The report, which has just been published, stated: “During our inspection we found examples of where staff had restrained people without following appropriate guidance and without consideration of the emotional or psychological impact this had on them. There was no evidence to demonstrate that staff had given people the opportunity to discuss these events or offer support after incidents of restraint. Staff had not recognised the distress caused to people by physical restraint and so had not acted in a caring or compassionate manner by trying to minimise the occurrence of such incidences.
“During our inspection we found some people using the service had been restrained by staff with restrictive physical interventions (RPI). RPI was being used by staff to restrain people in the service when their behaviour was causing a risk to themselves or others. Guidance for one form of RPI used in the service stated it should only be used as a last resort. One person had been restrained on 11 separate occasions over a period of five months using this form of restraint.
“We found that one form of RPI used in the service required three members of staff for it to be used safely. We found that this RPI had been used on people using only two members of staff on four separate occasions.
“Appropriate procedures were not in place for dealing with emergencies that could be reasonably expected to arise from time to time. There were no plans to detail what steps staff should follow to maintain each person’s safety in the event of an emergency where evacuation of the premises may be required.
“Systems for the safe management and administration of medicines were not in place. Some people were prescribed medicine ‘as and when’ they required it but there were no guidelines in place to ensure staff administered this medicine consistently.
“Some staff told us they had regularly been working in excess of 40 hours a week. For some staff, on some occasions, they had worked more than 70 hours in one week. Staff told us they did not have sufficient time to keep accurate records. The manager told us that there was not always a second member of staff available to sign as a witness to the administration of certain drugs.
“Recruitment practices were not robust and staff started work before Disclosure and Barring Service checks had been received. Staff did not receive supervision as often as required and appraisals were not always fully completed.
“We observed there was no hand soap in communal toilets. We asked the manager about this and they told us they were looking to find suitable soap dispensers that would be strong enough not to get broken. In the meantime the manager was advising people to wash their hands using the kitchen sink. This was not a suitable arrangement.
“Some people told us they felt the management style was not open and approachable.”
The report added: “People were supported to make healthy living choices. We could see that people’s views and preferences were understood by staff. People’s independence was respected and supported and people took part in activities. People were supported to gain confidence through participating in activities with staff support and motivation.”
St Joseph’s is privately run by Aspire Specialist Care Ltd.
Chesterfield entrepreneur James Hill, who appeared in BBC show The Apprentice last year, resigned as a director of Aspire Specialist Care Ltd in September 2014 – several months before the inspection – to pursue other business interests.

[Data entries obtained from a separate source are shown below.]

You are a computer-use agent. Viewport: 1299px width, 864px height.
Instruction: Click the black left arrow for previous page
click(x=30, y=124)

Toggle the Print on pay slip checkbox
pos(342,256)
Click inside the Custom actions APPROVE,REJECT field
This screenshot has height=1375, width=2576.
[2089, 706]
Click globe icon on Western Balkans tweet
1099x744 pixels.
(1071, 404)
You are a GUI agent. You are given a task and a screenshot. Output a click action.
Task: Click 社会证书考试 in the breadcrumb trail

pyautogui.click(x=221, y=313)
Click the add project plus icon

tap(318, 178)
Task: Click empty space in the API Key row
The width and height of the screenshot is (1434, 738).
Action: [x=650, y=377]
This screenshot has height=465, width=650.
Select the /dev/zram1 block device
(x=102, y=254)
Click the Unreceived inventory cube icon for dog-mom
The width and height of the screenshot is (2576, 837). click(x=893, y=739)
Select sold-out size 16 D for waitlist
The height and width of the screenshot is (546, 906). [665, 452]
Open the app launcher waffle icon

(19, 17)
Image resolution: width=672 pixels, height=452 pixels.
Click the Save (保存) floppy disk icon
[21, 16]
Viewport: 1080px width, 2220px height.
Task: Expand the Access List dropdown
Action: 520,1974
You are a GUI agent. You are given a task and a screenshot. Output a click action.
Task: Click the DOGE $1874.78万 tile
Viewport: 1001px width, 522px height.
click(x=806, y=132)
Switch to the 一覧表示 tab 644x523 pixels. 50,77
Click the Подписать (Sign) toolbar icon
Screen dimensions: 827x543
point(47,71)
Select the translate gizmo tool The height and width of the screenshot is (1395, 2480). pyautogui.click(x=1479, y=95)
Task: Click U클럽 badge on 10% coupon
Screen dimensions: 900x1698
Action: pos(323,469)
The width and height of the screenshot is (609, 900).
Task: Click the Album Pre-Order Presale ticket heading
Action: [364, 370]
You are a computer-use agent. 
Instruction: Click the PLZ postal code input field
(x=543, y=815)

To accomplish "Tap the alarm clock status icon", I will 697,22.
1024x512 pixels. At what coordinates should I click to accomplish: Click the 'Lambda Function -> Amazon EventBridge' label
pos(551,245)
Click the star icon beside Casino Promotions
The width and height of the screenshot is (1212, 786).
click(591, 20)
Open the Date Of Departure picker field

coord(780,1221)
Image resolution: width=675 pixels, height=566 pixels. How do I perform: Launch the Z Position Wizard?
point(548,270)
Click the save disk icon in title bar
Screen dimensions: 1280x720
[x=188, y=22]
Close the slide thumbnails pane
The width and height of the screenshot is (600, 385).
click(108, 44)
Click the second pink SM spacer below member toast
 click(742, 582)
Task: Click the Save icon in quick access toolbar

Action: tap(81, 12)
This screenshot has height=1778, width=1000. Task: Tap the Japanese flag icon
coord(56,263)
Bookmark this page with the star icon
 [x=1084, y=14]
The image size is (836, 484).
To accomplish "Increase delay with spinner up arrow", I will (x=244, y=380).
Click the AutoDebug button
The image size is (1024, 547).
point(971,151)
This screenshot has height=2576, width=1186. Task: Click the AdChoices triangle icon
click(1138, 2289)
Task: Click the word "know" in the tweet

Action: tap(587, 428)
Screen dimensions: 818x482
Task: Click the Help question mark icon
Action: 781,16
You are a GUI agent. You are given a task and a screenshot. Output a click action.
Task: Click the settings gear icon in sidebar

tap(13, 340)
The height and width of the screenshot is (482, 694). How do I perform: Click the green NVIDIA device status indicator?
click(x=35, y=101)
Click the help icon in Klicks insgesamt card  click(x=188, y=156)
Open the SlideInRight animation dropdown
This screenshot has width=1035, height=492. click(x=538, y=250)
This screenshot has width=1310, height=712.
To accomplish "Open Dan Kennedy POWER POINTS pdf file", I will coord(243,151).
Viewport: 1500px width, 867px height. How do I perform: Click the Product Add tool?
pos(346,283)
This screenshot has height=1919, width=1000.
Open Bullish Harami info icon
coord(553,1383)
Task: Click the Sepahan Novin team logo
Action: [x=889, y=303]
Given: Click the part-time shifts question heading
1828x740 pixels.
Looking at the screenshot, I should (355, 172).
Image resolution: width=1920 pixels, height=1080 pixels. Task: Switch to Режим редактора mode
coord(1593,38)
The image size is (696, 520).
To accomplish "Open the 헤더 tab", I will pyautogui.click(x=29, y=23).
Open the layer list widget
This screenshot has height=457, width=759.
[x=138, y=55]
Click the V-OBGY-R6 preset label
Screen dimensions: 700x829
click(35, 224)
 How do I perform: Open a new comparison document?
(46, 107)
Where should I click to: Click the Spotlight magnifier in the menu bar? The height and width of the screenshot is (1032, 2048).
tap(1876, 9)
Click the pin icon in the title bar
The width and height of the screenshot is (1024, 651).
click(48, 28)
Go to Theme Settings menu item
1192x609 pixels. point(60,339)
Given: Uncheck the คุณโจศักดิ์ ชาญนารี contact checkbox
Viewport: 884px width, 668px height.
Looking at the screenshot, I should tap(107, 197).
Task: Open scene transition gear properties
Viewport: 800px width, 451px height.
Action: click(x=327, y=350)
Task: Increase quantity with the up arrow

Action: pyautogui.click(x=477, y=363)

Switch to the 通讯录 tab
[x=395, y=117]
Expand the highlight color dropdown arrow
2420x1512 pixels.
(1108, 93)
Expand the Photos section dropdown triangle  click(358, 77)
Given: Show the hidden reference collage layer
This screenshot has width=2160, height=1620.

The 28-year-old said that since his resignation he has had “no involvement in any capacity in the affairs of Aspire Specialist Care Ltd or in the conduct of its business, operations of the home or its residents”.
His current position is one of investor and shareholder.
Mr Hill confirmed that the home’s services were suspended on Wednesday, May 13 and that he had attended the premises to assist with its temporary closure.
The CQC did not close the home but is “in the process of deciding what will happen regarding the service’s registration”, a spokesman for the watchdog said.
They added: “There are no people currently using the service and we have imposed a condition to prevent new admissions.”
In a statement last month, Mr Hill said: “All residents were relocated on a temporary basis so that their immediate wellbeing, care and support can be catered for.
“I will be working tirelessly with all stakeholders and authorities to ensure that all matters are fully investigated and seek to achieve a positive outcome for the benefit of the residents and their families.”
The website of Aspire Specialist Care Ltd states: “We cater for adults with learning difficulties who may exhibit challenging behaviour. We offer a warm, welcoming and enabling environment for our citizens.”